The course of diagnosis in autistic patients: the delay between recognition of the first symptoms by parents and correct diagnosis.

: The primary aim of the research was to find the delay between the first symptoms of an autistic disorder being recognized by parents and diagnosis in our centre. A secondary objective was to evaluate the number of contacts with professionals (physicians, teachers, and speech therapists) in which parents pointed out special manifestations seen in children and, in spite of that, the children were not referred to a specialist. A retrospective study assessed 204 children (59 girls, 145 boys) in total; 126 children (39 girls, 87 boys) with childhood autism (CHA), 57 (17 girls, 40 boys) with atypical autism (AA), and 21 (3 girls, 18 boys) with Asperger's syndrome (AS). The mean age at appearance of the first signs was 29.7 months (range 0-70, median 30+/-17.0) in N=201, and the average age at diagnosis was 81.5 months (range 13-276, median 69.5+/-45.2) in N=204. The mean delay in making a diagnosis was 51.3 months (range 0-246, median 39+/-40.9) in N=201. The delay in diagnosis is shortest in patients with AA (a mean period of 44.4 months = 3 years and 8 months), longer in CHA patients (49.5 months = 4 years and 2 months), and longest in patients with AS (80.8 months = 6 years and 9 months).
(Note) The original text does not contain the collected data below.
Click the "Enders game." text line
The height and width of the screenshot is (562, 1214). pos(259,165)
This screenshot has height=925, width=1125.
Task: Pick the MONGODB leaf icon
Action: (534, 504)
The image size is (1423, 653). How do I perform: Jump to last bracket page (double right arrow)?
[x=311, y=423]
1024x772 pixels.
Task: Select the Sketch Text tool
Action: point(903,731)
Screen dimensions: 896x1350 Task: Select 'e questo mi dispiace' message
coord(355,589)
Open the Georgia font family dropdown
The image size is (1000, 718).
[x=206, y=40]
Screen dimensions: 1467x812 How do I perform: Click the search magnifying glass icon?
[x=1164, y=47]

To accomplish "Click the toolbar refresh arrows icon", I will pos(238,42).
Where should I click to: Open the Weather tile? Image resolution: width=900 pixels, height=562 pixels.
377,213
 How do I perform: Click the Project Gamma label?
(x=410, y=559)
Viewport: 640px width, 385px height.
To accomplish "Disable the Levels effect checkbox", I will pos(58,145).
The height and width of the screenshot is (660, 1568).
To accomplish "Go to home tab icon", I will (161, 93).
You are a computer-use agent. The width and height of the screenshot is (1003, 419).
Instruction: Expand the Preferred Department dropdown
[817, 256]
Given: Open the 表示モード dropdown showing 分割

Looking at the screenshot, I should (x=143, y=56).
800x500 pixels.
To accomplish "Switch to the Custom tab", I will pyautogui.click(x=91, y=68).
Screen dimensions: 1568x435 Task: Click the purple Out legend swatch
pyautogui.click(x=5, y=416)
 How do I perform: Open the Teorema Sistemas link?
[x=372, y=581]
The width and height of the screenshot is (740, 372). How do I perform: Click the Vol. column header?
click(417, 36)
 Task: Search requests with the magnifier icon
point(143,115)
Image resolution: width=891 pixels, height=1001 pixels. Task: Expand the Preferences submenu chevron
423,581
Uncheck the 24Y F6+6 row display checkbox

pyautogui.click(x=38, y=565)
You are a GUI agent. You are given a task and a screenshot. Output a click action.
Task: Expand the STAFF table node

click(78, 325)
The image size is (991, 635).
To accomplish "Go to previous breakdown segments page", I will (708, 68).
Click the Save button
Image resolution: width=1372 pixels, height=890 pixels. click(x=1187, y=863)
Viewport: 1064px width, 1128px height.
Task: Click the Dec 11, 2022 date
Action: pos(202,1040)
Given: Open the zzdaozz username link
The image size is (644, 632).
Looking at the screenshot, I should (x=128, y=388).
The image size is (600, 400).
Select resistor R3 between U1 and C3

A statistically significant difference in the period to diagnosis was found between CHA and AS patients (p=0.023) and between AA and AS patients (p=0.019). The mean number of visits to physicians and other specialists before referring to a specialized centre for diagnosis in N=133 was 2.4 (range 1-5, median 2+/-0.9). The diagnosis of autism is made late and early educational and behavioural interventions cannot be initiated.